Reproduce every one of the rows below, replacing "screenshot" with "screen capture" wherever it occurs and leaving all other text unchanged. Leave the pictures out of your version.
[Start of Material shown]
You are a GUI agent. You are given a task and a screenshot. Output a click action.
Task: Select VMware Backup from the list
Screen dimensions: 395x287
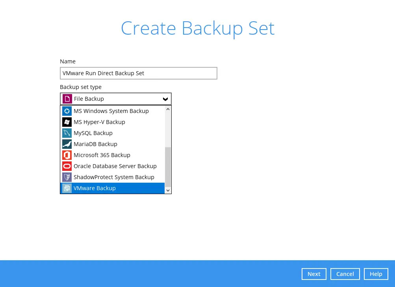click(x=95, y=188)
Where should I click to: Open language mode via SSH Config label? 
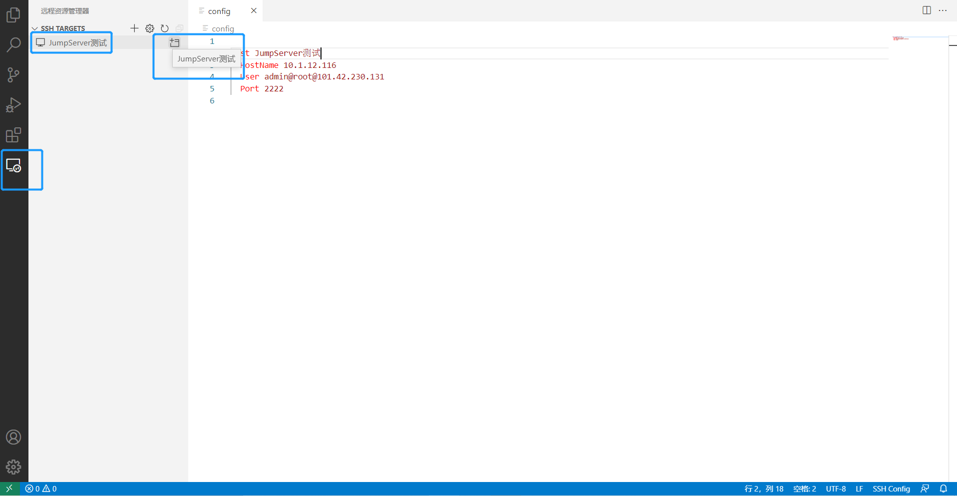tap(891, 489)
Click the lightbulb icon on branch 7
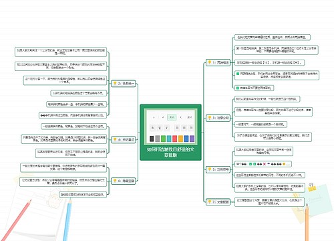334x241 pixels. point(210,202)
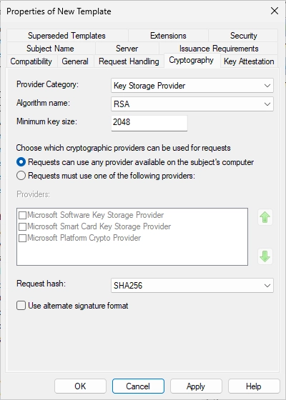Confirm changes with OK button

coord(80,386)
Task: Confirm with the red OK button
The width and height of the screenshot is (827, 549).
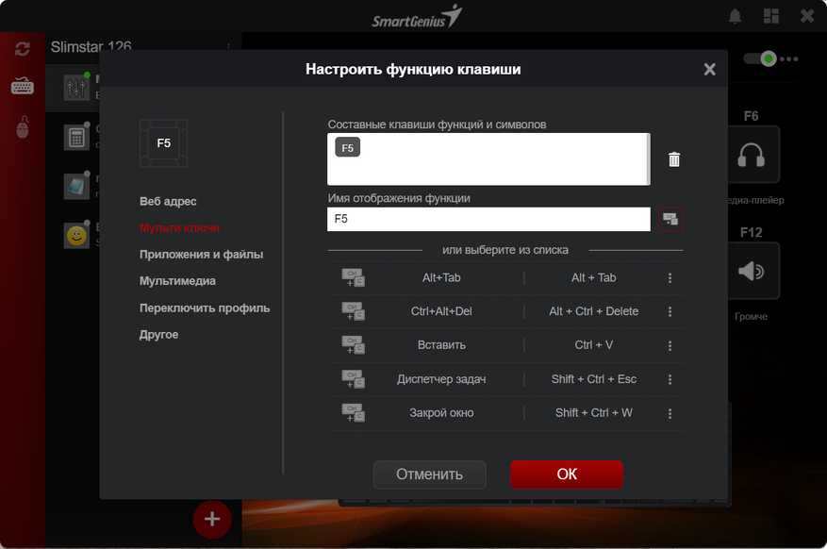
[End of Material shown]
Final result -
You are a GUI agent. You are given a task and a screen capture. Output a click action.
Task: Select VMware Backup from the list
Screen dimensions: 395x287
click(x=95, y=188)
Where should I click to: Open language mode via SSH Config label? 
tap(891, 489)
Click the lightbulb icon on branch 7
334x241 pixels. point(210,202)
Confirm changes with OK button

coord(80,386)
Task: Confirm with the red OK button
The width and height of the screen capture is (827, 549).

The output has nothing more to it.